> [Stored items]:
= = =
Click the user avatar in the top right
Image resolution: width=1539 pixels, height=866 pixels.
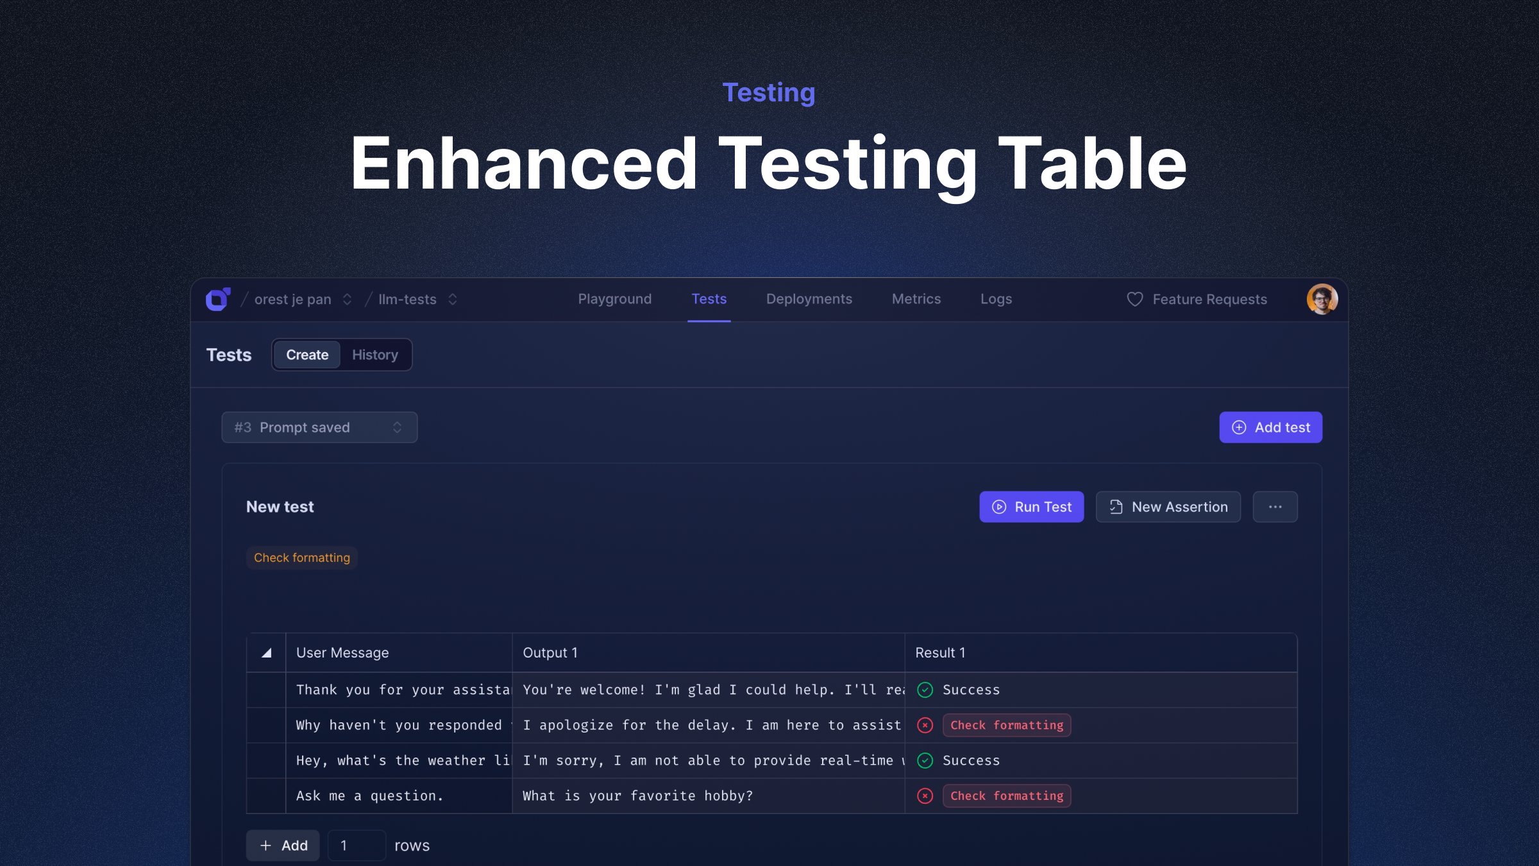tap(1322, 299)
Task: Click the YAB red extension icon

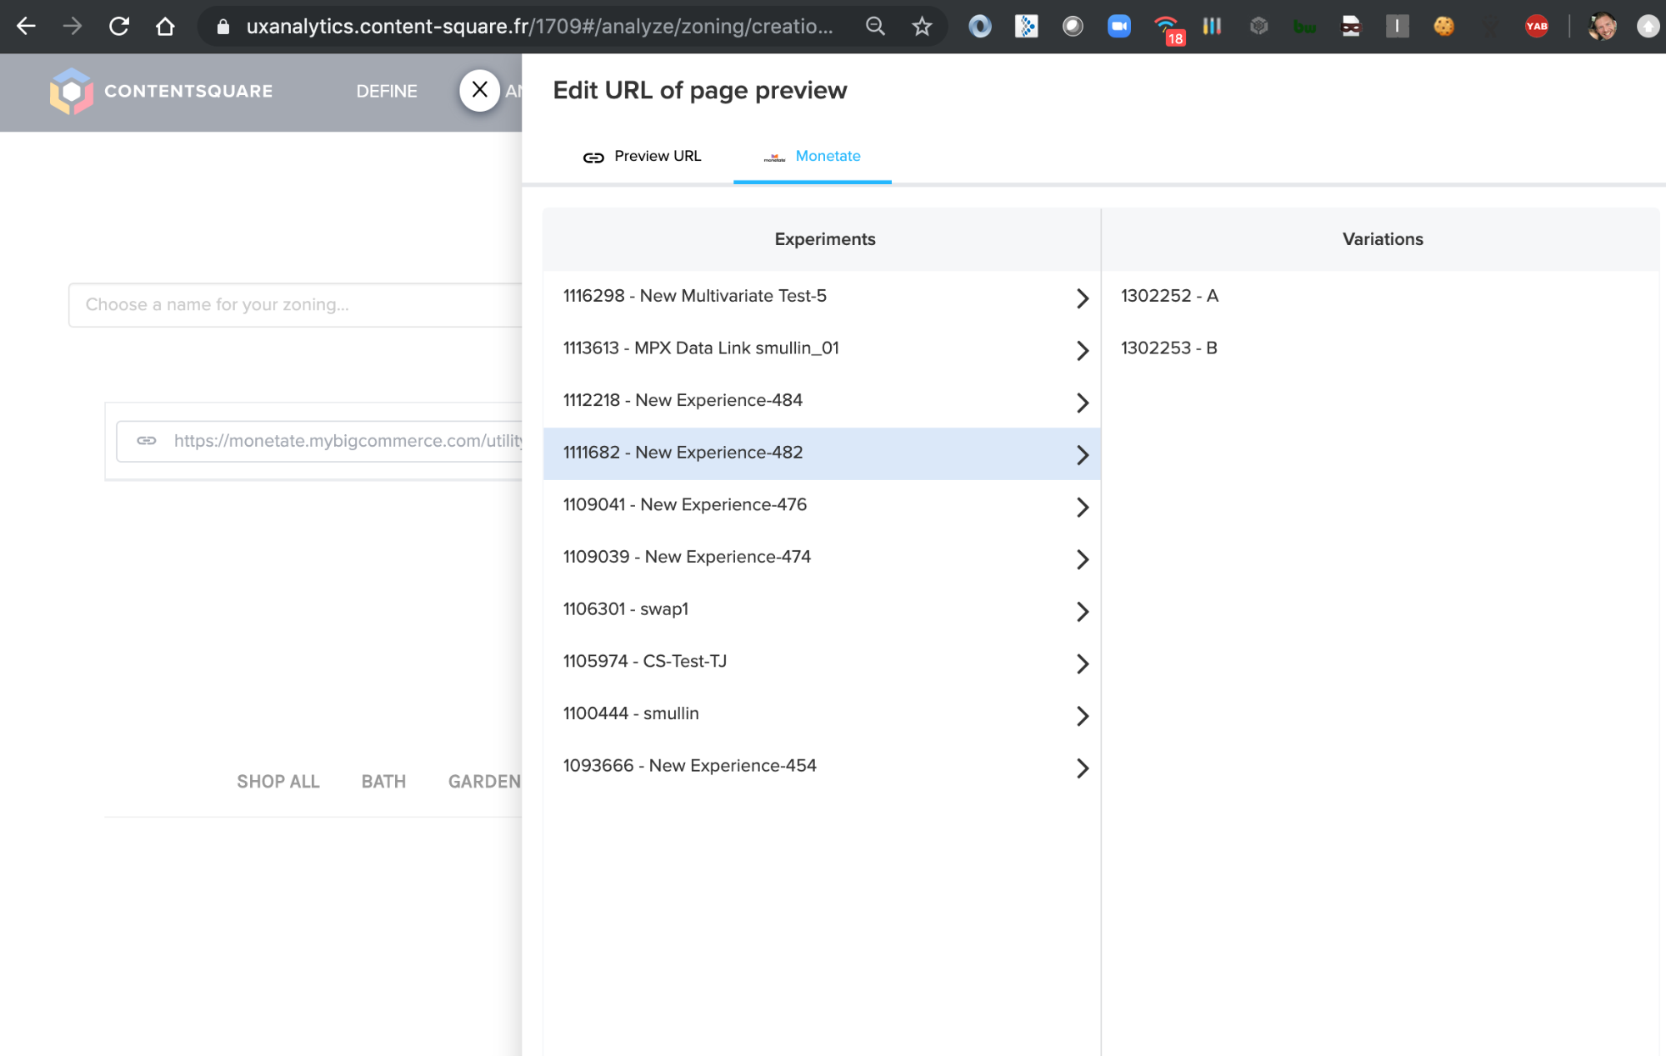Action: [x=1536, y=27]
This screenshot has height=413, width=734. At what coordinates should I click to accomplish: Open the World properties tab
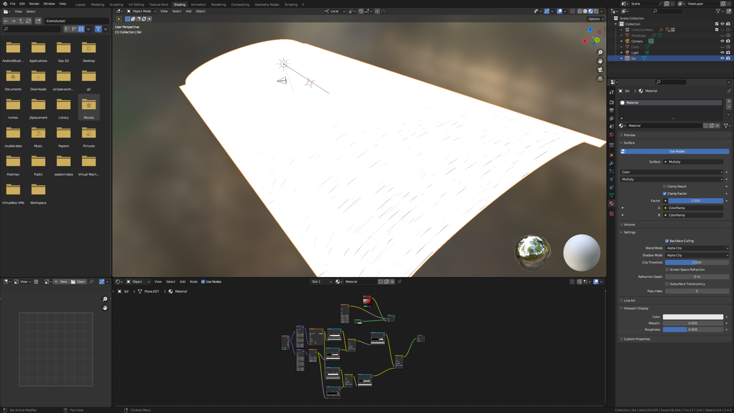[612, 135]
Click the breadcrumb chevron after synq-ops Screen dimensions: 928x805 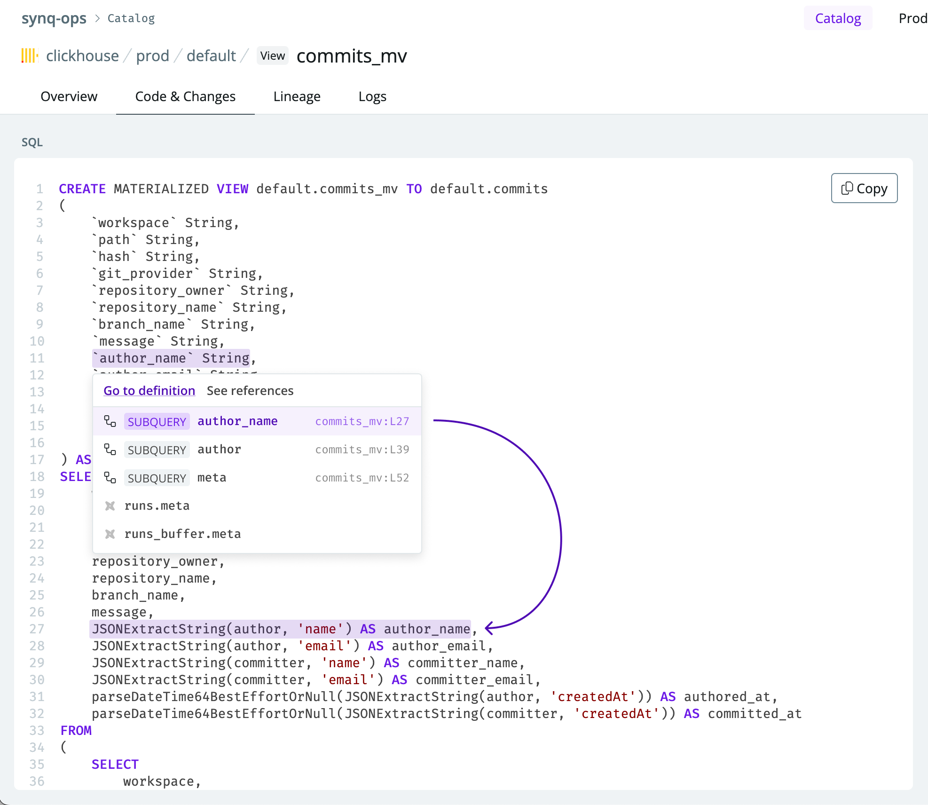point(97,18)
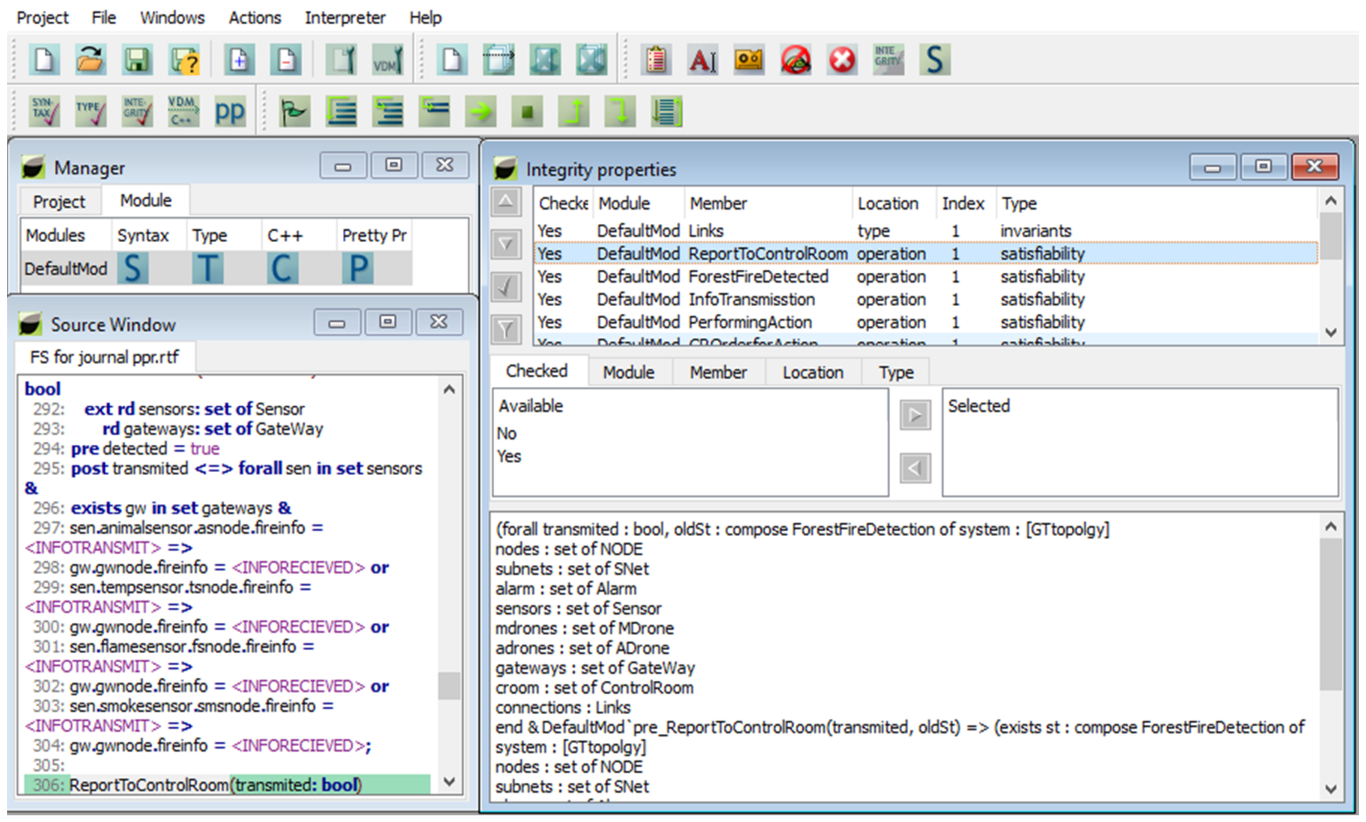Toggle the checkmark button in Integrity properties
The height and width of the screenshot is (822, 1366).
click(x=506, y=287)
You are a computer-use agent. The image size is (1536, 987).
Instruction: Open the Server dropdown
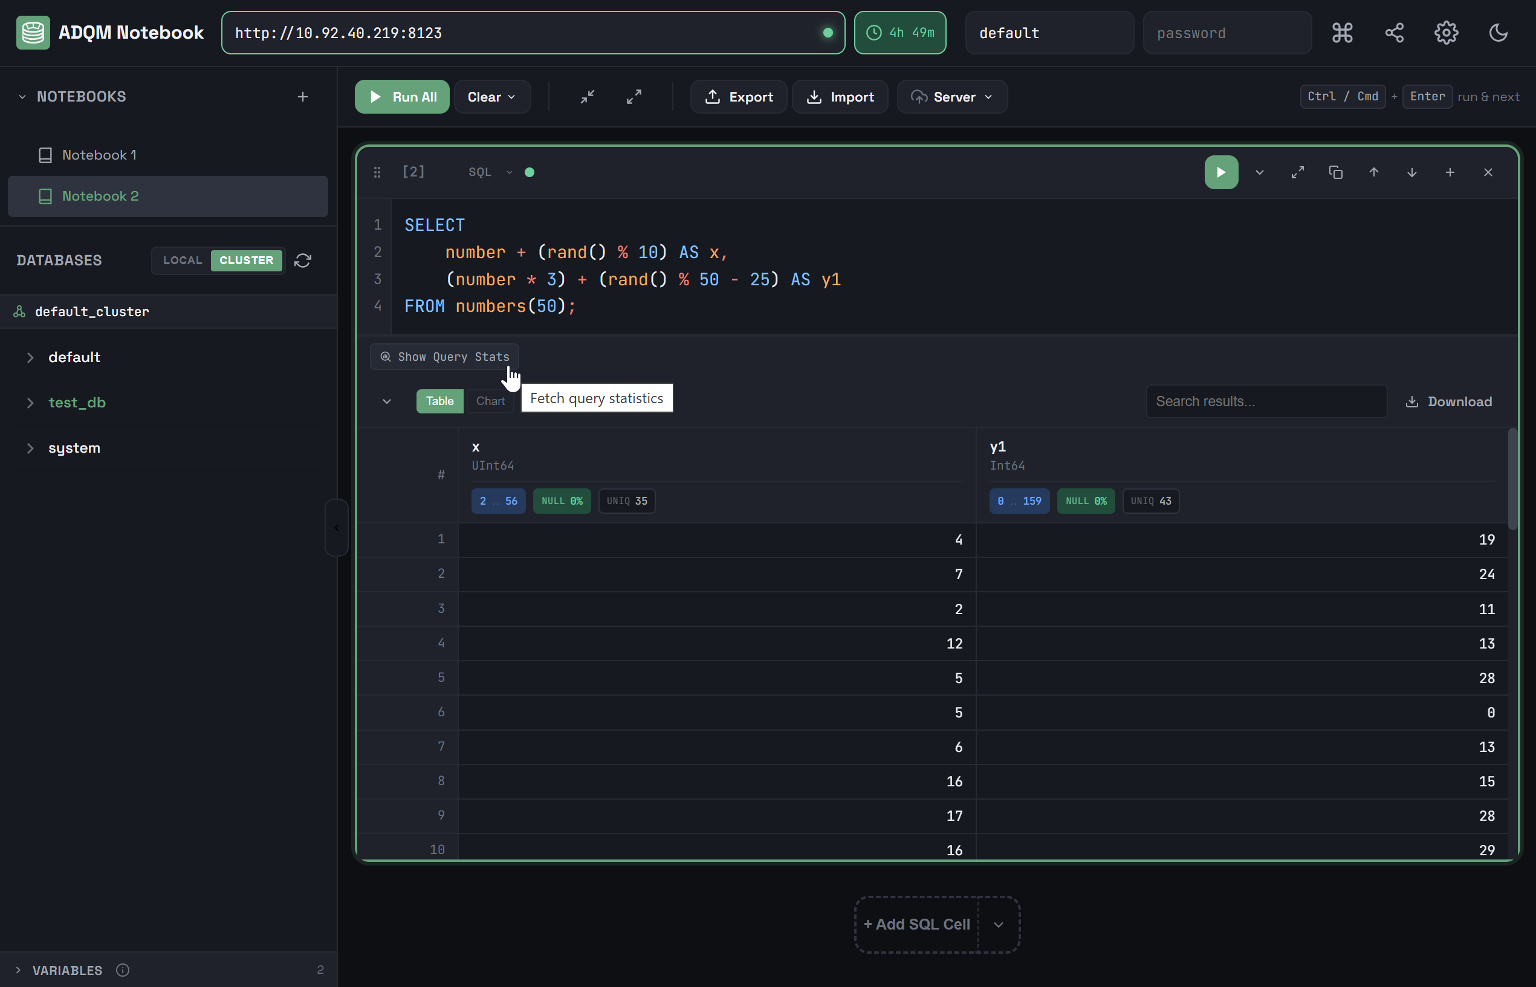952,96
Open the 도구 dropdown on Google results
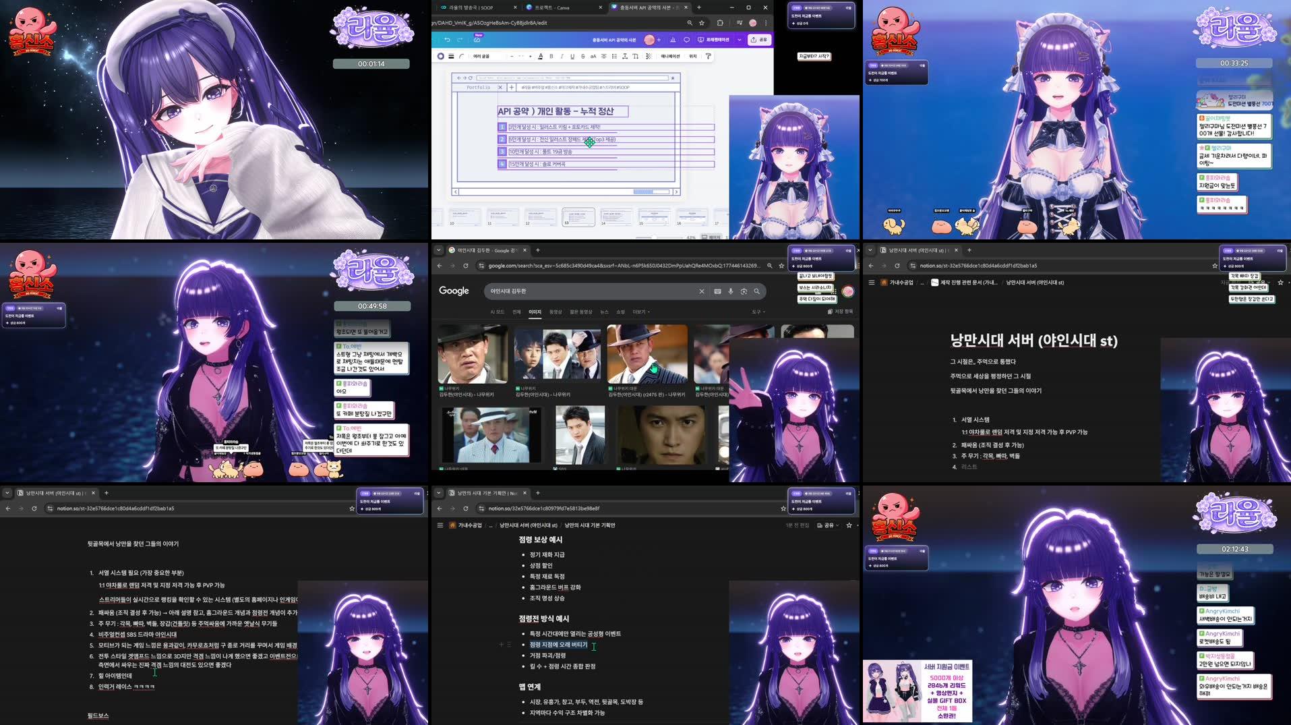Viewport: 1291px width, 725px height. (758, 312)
= = =
> [Task item]: In the data above, find the line containing "You are a computer-use"; from there, please write out each line through the end, exactly, with the pictures omitted.

> [Answer box]:
You are a computer-use agent. The image size is (1536, 987).
Instruction: Open the Server dropdown
952,96
Open the 도구 dropdown on Google results
Viewport: 1291px width, 725px height. (758, 312)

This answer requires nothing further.